━━━ Exercise input ━━━

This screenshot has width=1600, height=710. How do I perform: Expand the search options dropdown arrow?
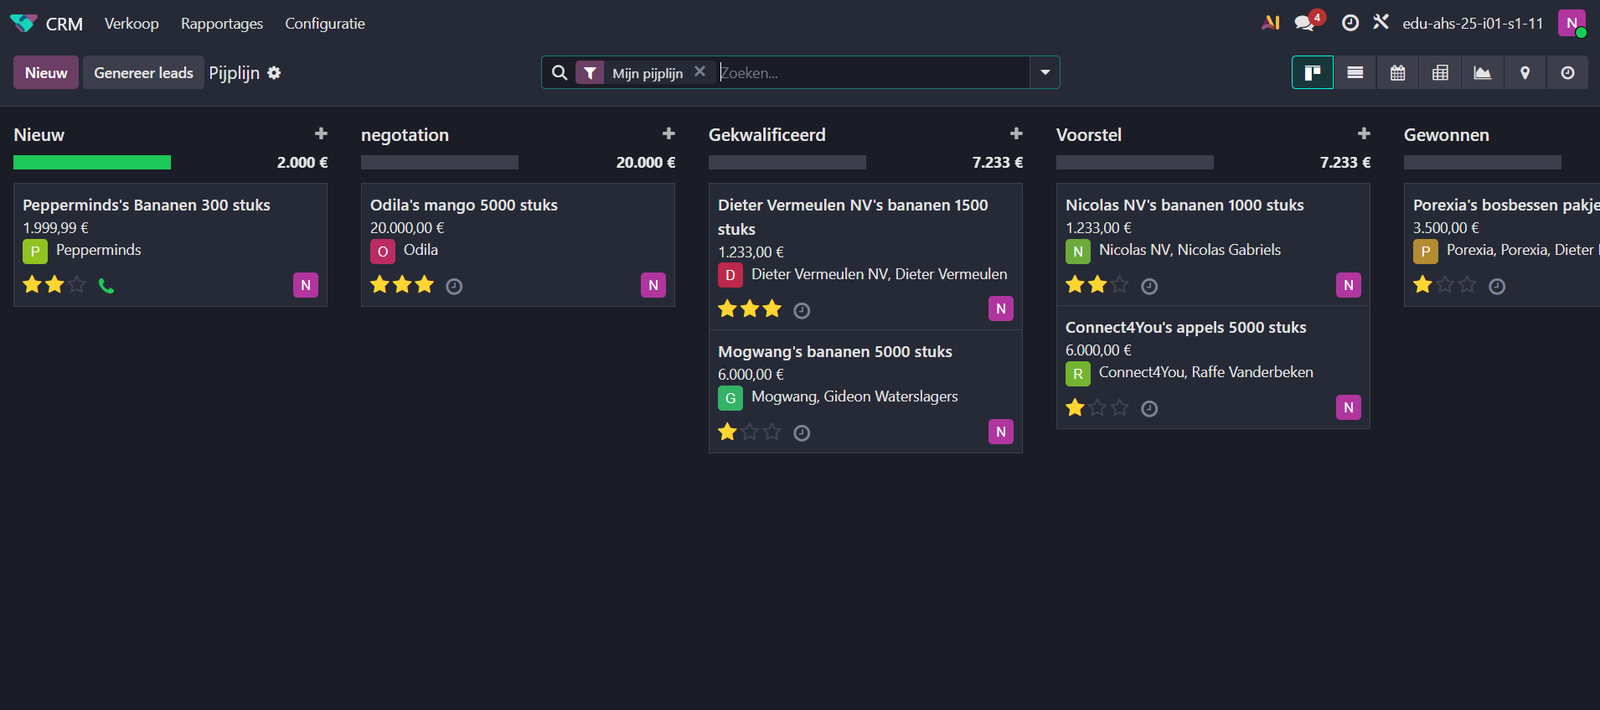[x=1045, y=73]
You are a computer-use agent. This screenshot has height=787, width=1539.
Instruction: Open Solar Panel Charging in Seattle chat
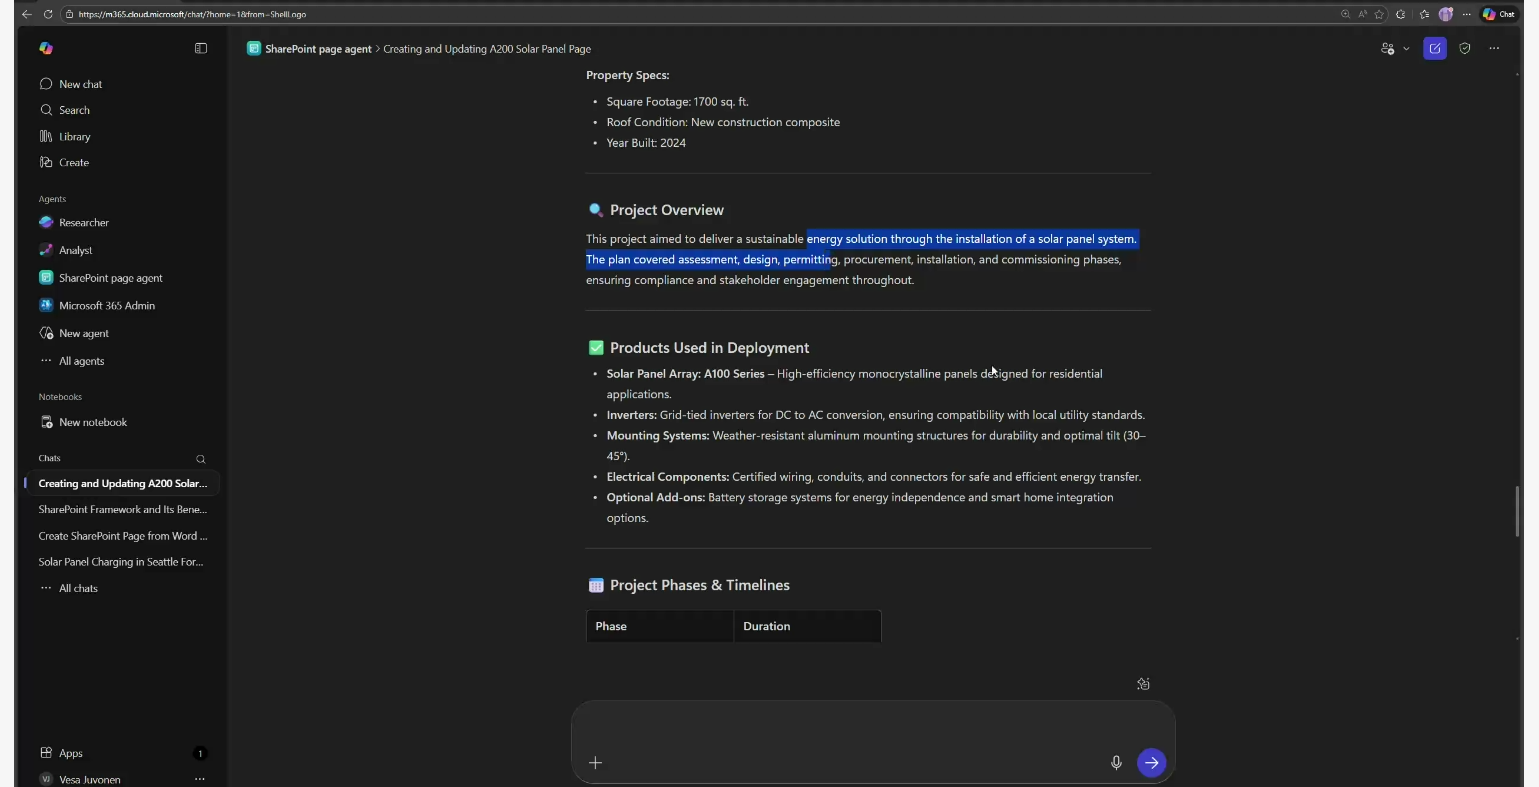(x=121, y=562)
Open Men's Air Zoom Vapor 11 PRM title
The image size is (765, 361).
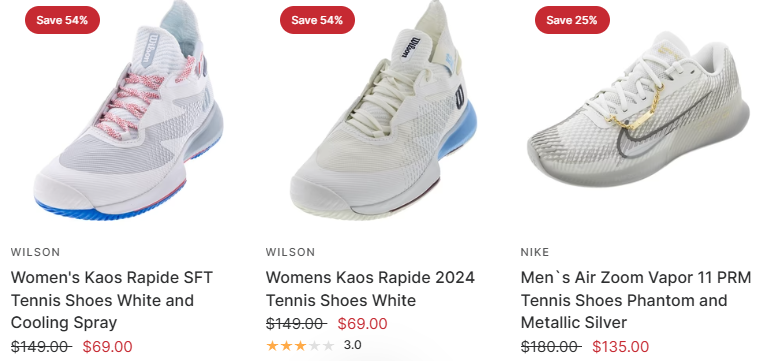point(636,300)
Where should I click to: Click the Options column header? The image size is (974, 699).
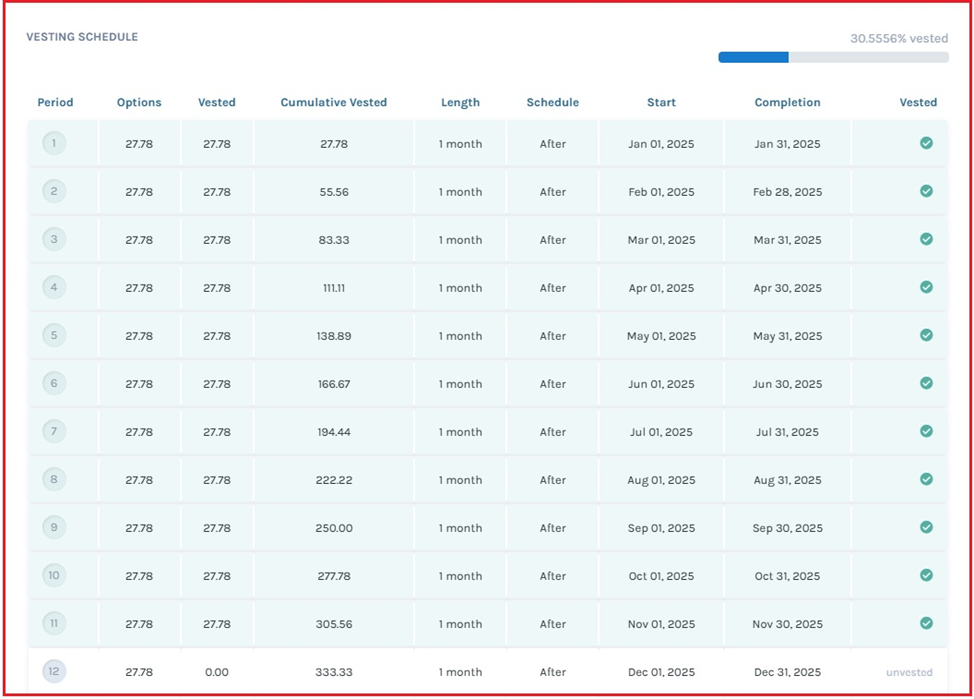[x=139, y=102]
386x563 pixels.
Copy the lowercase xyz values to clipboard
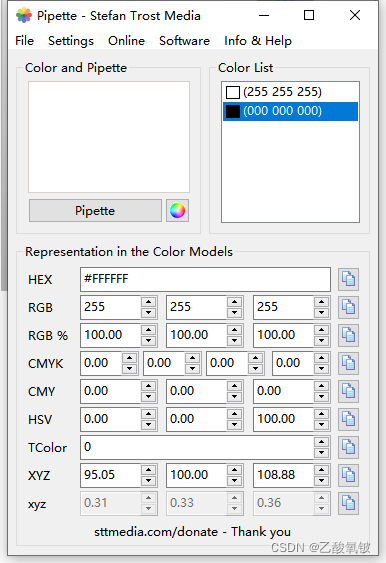coord(348,503)
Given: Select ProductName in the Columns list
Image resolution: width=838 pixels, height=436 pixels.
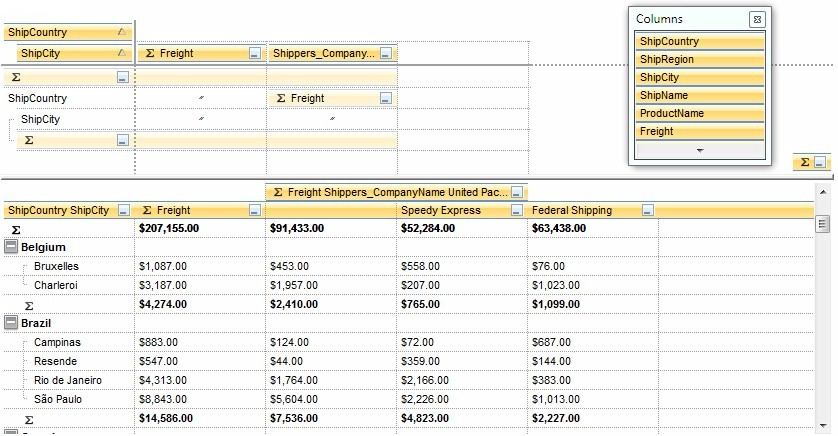Looking at the screenshot, I should [x=700, y=113].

━━━

* **What you need to do**:
Locate every line of the data above that contains the string "width", and copy each of those lines.

* **Answer to the exercise**:
This screenshot has width=1600, height=710. How do I perform: Expand the search options dropdown arrow?
You are a computer-use agent. This screenshot has height=787, width=1539.
Image resolution: width=838 pixels, height=436 pixels.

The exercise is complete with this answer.